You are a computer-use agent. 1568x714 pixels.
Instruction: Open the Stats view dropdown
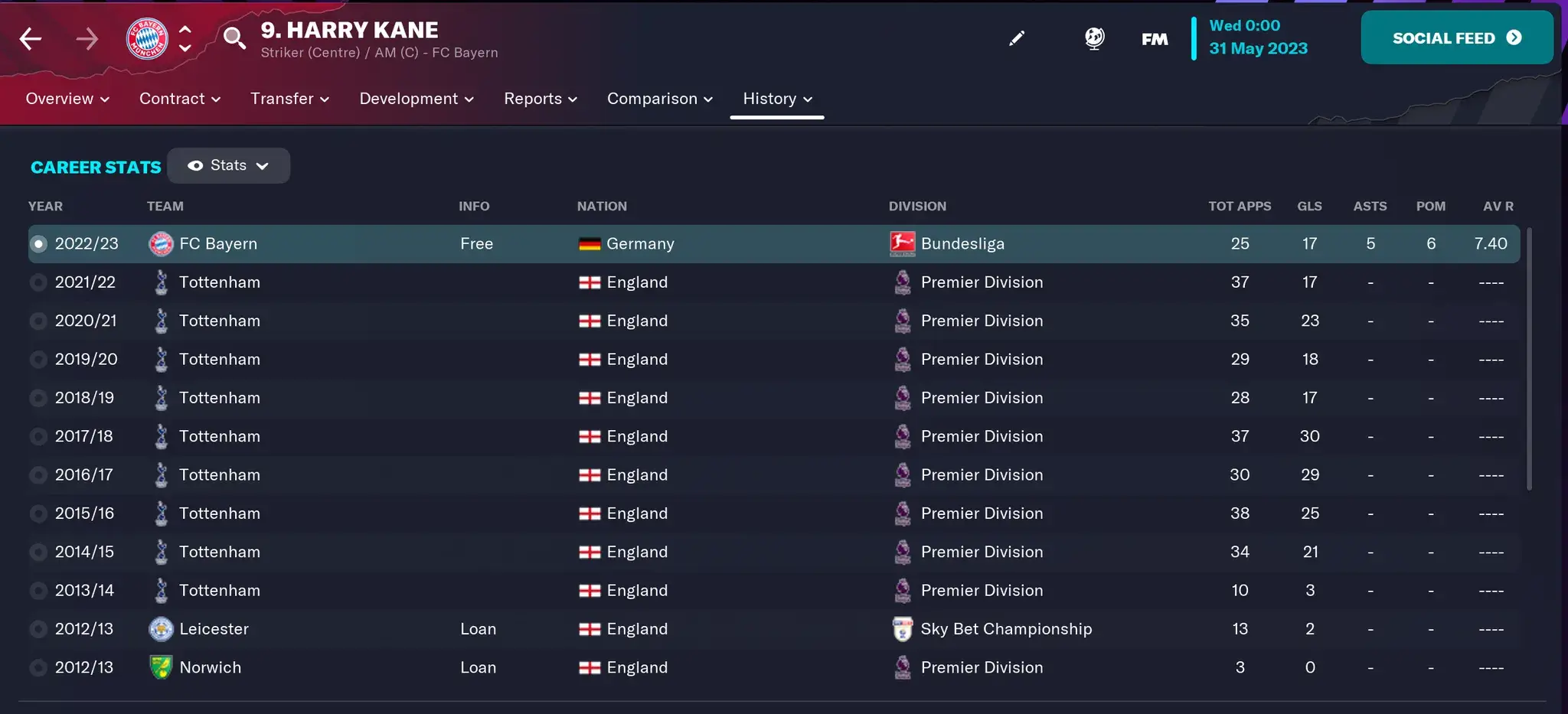click(228, 165)
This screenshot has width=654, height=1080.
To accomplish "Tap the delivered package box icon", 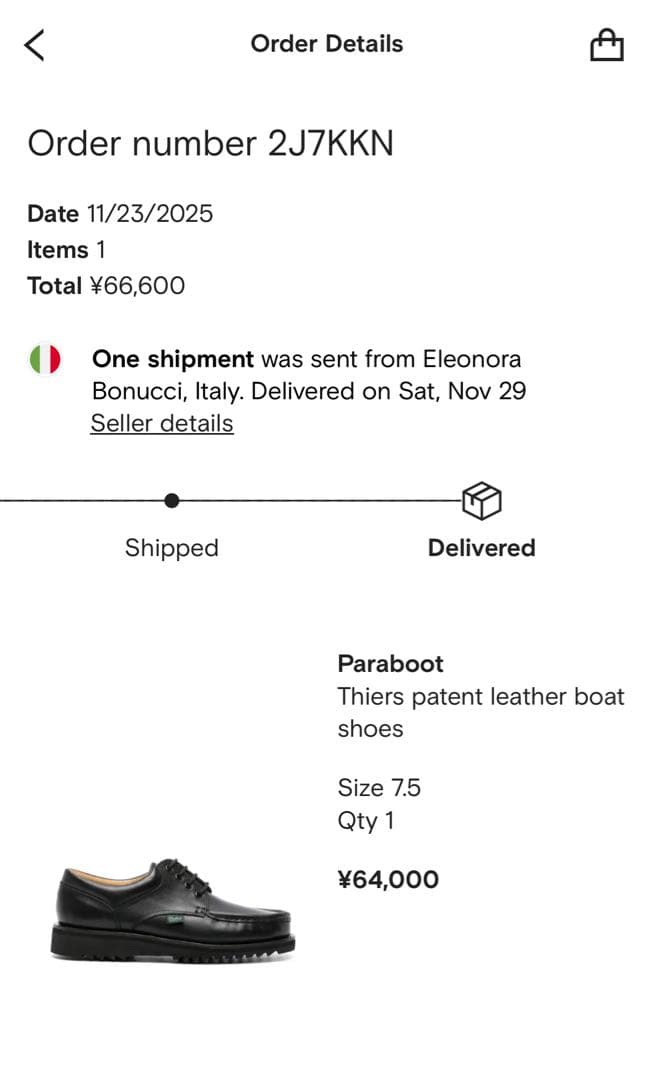I will click(x=481, y=500).
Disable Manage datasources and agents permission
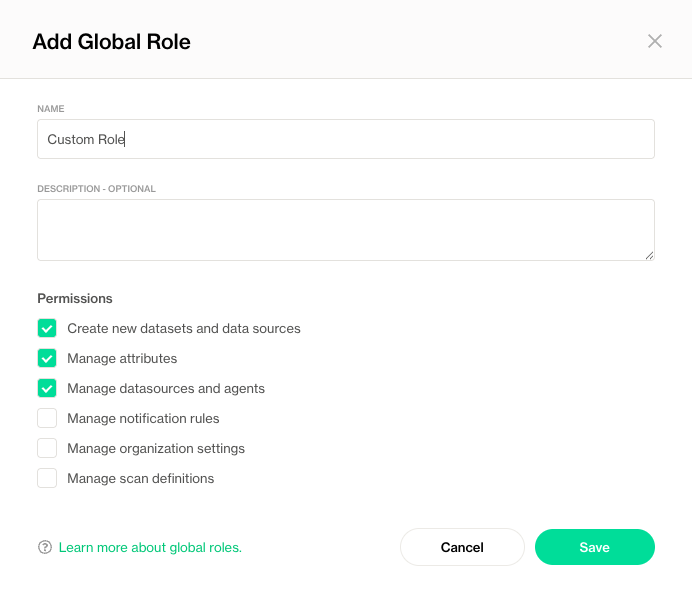Screen dimensions: 692x604 47,388

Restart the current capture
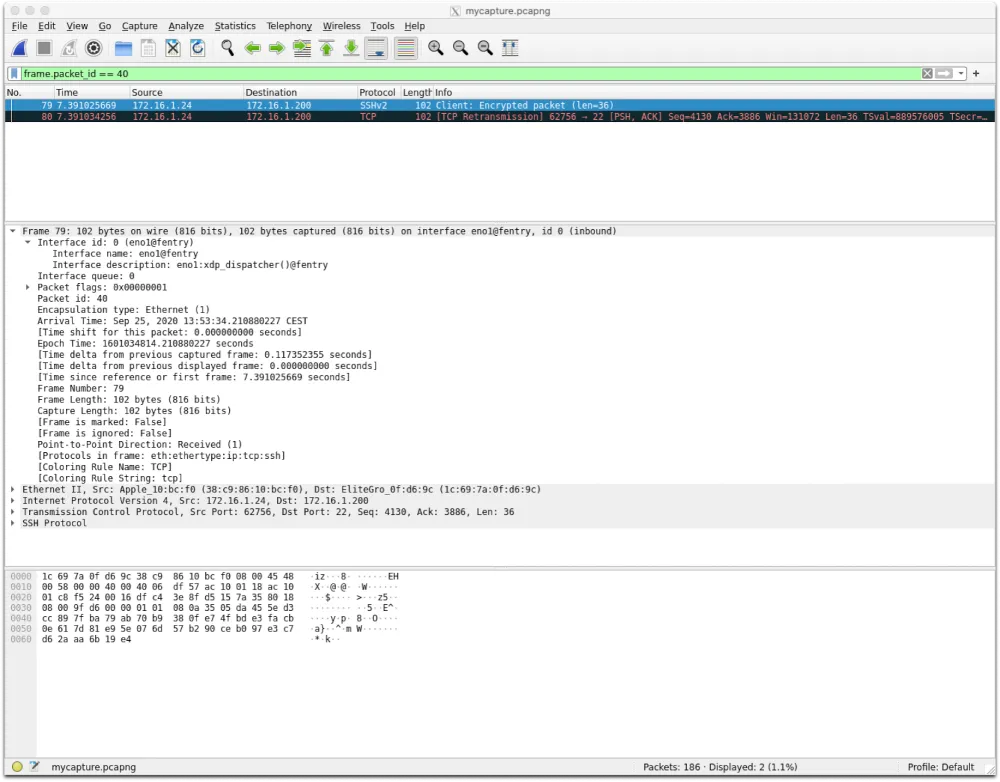click(x=66, y=47)

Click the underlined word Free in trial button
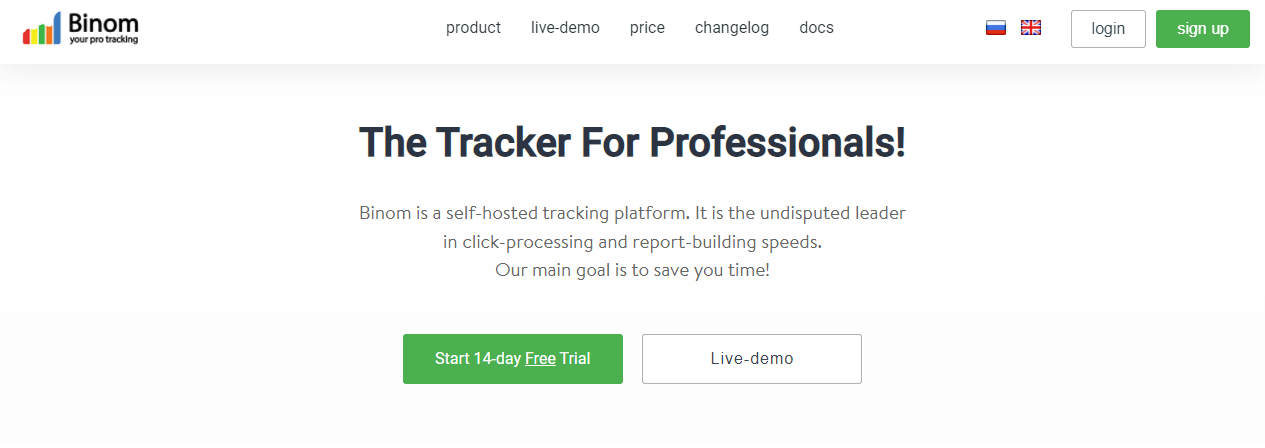(x=540, y=359)
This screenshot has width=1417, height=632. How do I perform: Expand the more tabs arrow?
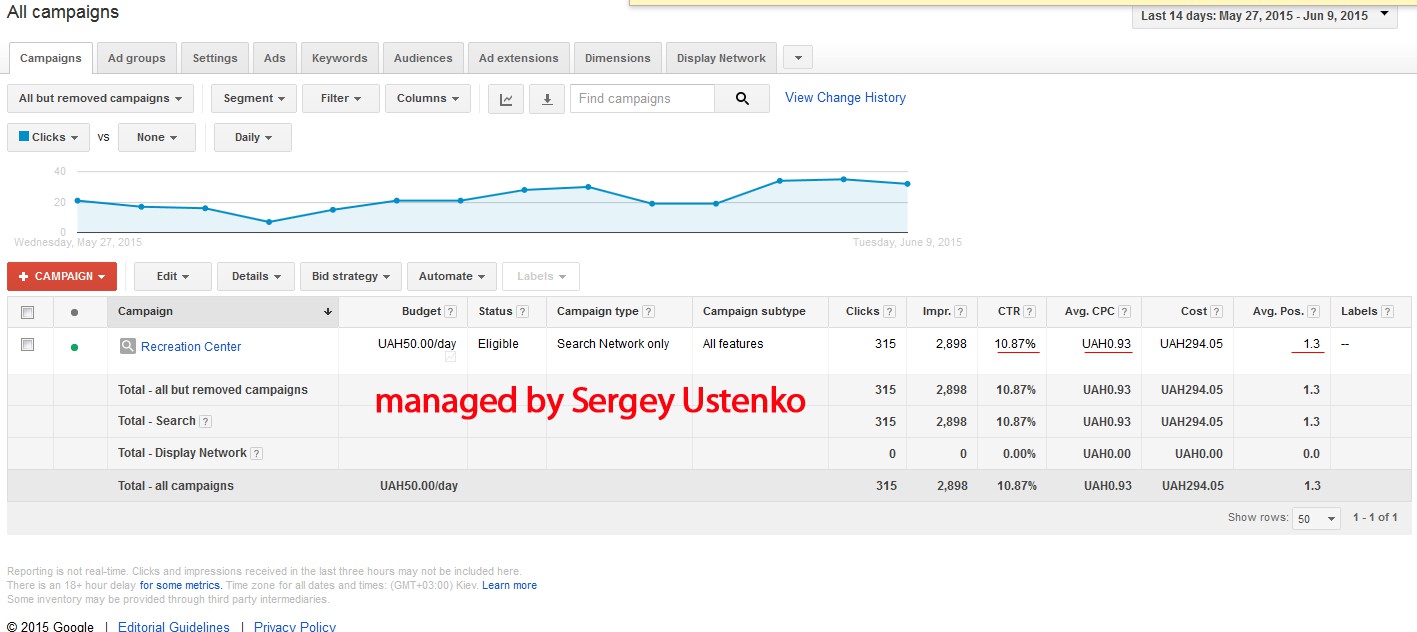click(797, 58)
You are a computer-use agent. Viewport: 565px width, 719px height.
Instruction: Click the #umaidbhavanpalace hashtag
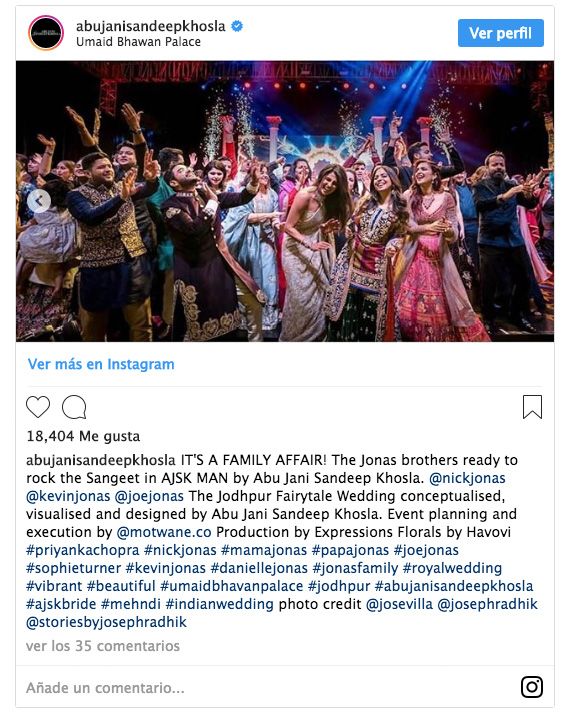click(232, 586)
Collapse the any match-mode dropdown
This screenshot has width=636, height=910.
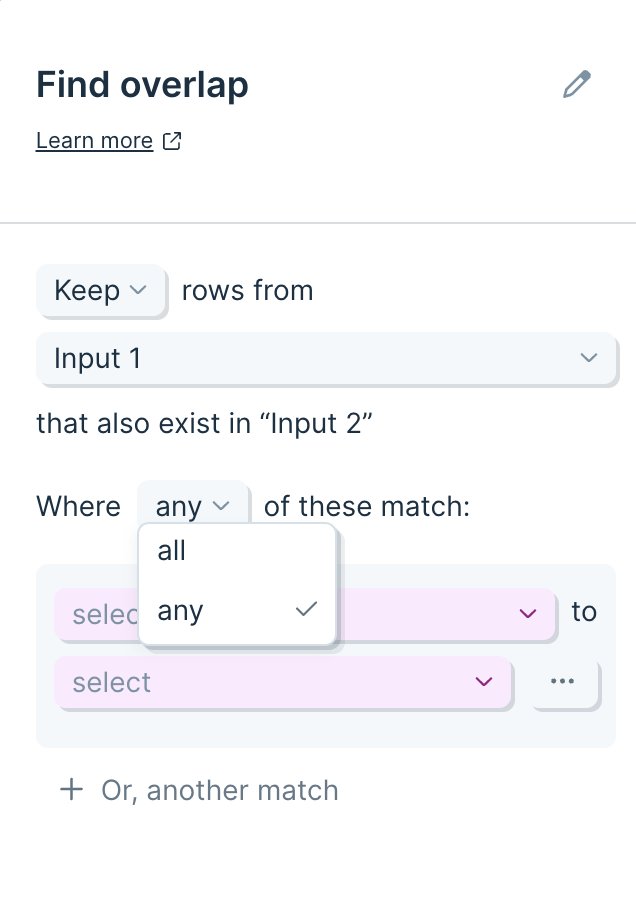point(193,505)
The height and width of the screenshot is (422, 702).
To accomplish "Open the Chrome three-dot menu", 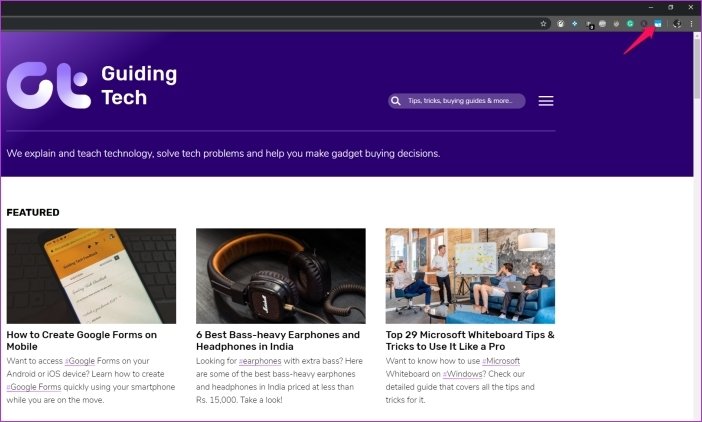I will pos(691,23).
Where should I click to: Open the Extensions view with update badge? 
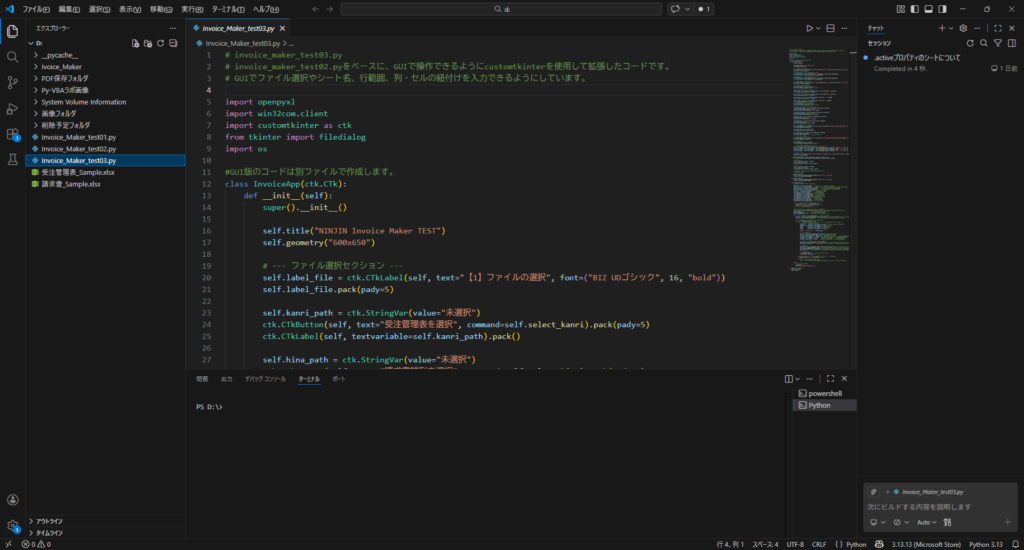pyautogui.click(x=13, y=134)
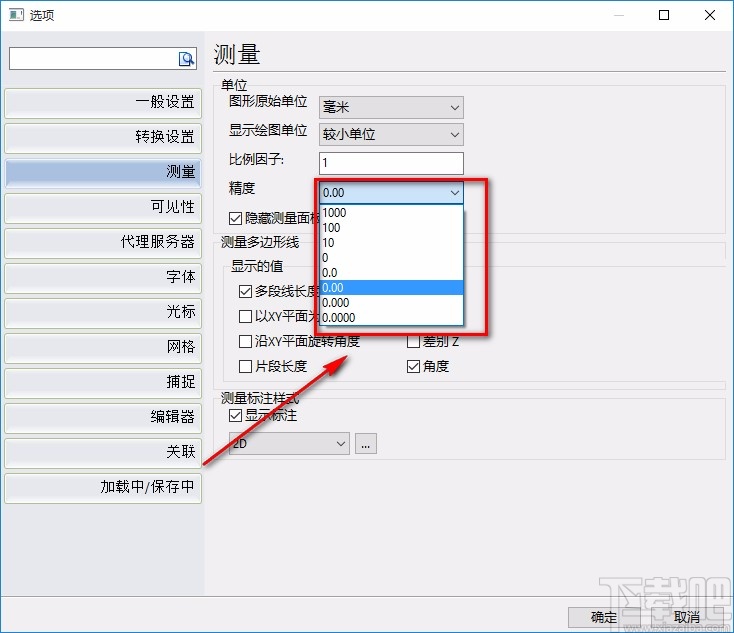Select 0.0000 precision option
The image size is (734, 633).
(339, 318)
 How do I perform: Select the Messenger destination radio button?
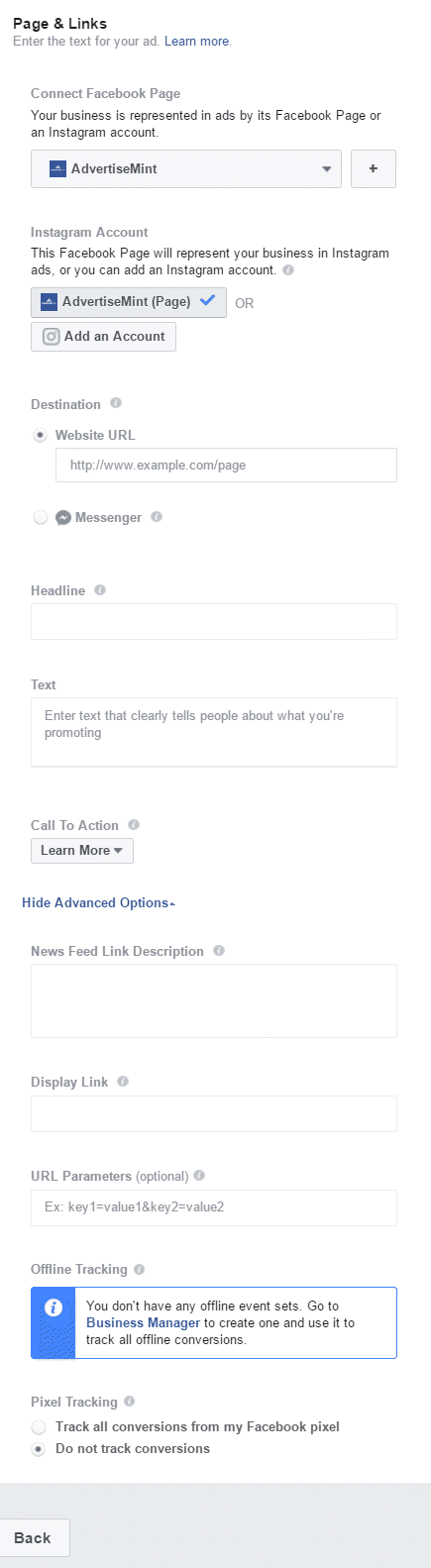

──────

YOUR TASK: Among the lines above, show every one that contains the string "computer".

RESULT FOR THIS TASK:
You are a computer-use agent. 1568x714 pixels.
You are a computer-use agent. Viewport: 565px width, 719px height.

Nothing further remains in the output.